Random quiiestions from maths assignments help! (1 Viewer)

[jackerino]

Im stuck on a few questions of my maths assignment, quite a few actually. Please help someone!!??!

Q2. Simplify (n-1)C2+nC2 (Its a combination thing). State any restrictions that must be placed on n

Q3. (Idk how to go solve the resulting cubic) Solve 15/(2x-1)>or equal to x

Q7. Heres how to draw it: Draw a scalene triangle, and label the bottom right angle A, and clockwise add B and C to other angles. Now on BA there is a midpoint T. Connect T to C. ALso, on BC there is a point P. Connect A to P. Now AP intersects TC at E. AE is perpendicular to CT. TC bisects angle C. Connect E with M.
i) Prove triangle ACE is congruent to triangle PCE ( I cant find a third reason, only two)
ii) Explain why AE= EP (Matching sides congruent triangles from i)
iii) Hence prove EM is parallel to PB
This question is damn easy lolz I just cant seem to get the right result, how stupid of me -_-


Q12. A point P(x,y) moves so that the sum of the squares of its distance from the points A(0,4), B(0,-4), and C(6,3) is 77. Show that the locus is a circle and state its centre and radius.

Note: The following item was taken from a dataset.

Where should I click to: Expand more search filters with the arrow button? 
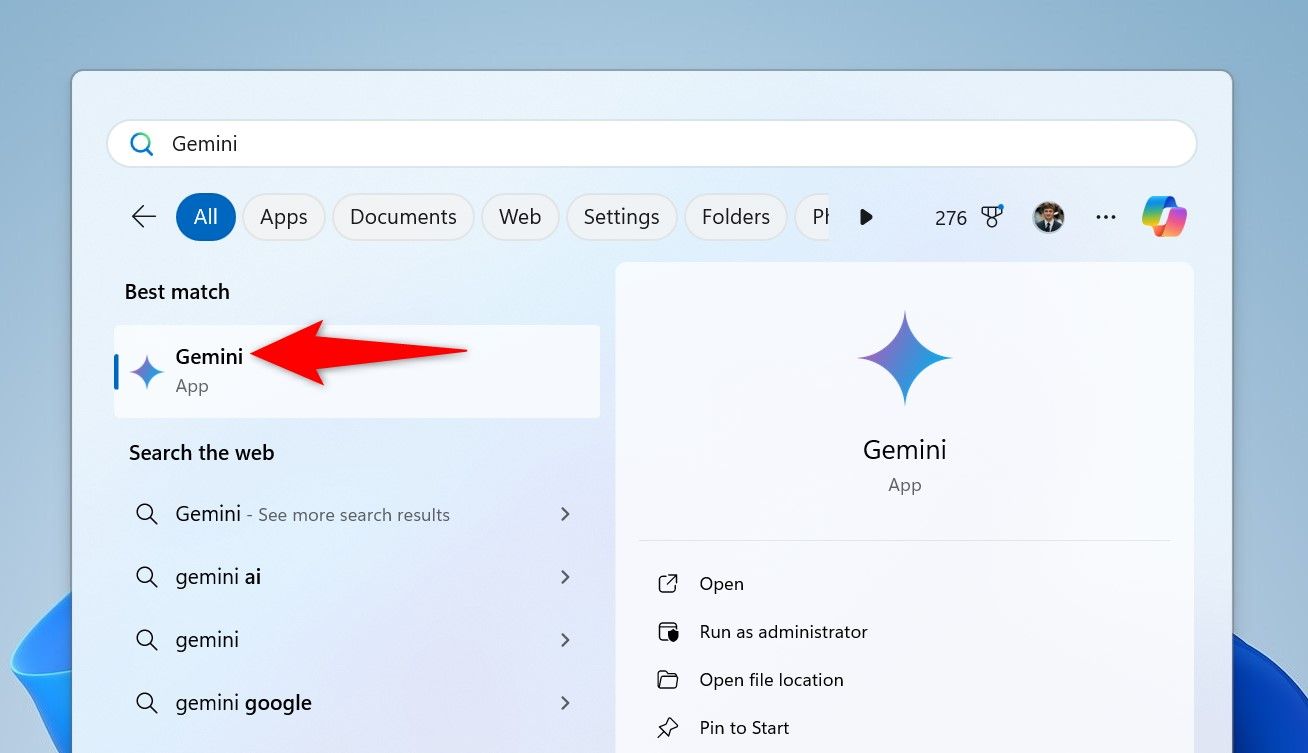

Q15. Here's how to draw diagram: Draw a right angled triangle ABC, labelled clockwise from A at the top. Make C face west of the page. Now with AB as a common side, draw a reflection of the triangle, except extend the hypotenuse and AB further so A reaches to D, which is past B, and the hypotenuse reaches to E, such that the formed angle of ADE =90 degrees. Now connect C to E. CE intersects BD at F. Overall, triangle ABC is similar to triangle AD, and AB=a units. The ratio of similarity of AB:AD is k:l

Here are the questions:
a) Prove triangle FBC is similar to triangle FDE
b) find the ratio of the lengths BF to FD
c) SHow that FD=(al(l-k))/(k(l+k))
d) Given AB:AD=2:3, and FD is an integer, find the possible values of A.


Q16.

a) Prove tan(a+b+c)=(tana+tanb+tanc-tan(a)tan(b)tan(c))/(1-tanatanb-tanatanc-tanbtanc)
i)If a, b and c are the angles of a triangle, explain why tana+tanb+tanc-tanatanbtanc=0
b)Given tana/2=tanba/3=tanc/4=k, show that k=sqrt(6)/4
c) Hence find the size of a in degrees and minutes




SORRY ITS SO BIG! Its just super hard and im a bit confused. PLease help with working out!

 

[jackerino]

If someone could help with at least one question It'd be great

 

[Carrotsticks]

2) Turn the nCk notation to factorial notation, then cross multiply and simplify.

3) Guess one integer solution and once you have one, factorise your cubic to get a linear expression multiplied with a quadratic. Then factorise the quadratic.

7) Compute |PA|^2 + |PB|^2 + |PC|^2 = 77 and complete the square in terms of x and y to get the circle.

16) Consider the expansion of tan(A+B+C) using compound angle formula, but note that since A+B+C=180 (angle sum triangle), then tan(A+B+C)=0. So let the expansion be zero, and you will get the answer.

 

[jackerino]

Thanks carrotsticks! Okay well there's one more which I forgot to add, "Describe two ways of solving the equation sintheta=tan(theta/2), and solve using one of those ways.

 

[theind1996]

Thanks carrotsticks! Okay well there's one more which I forgot to add, "Describe two ways of solving the equation sintheta=tan(theta/2), and solve using one of those ways.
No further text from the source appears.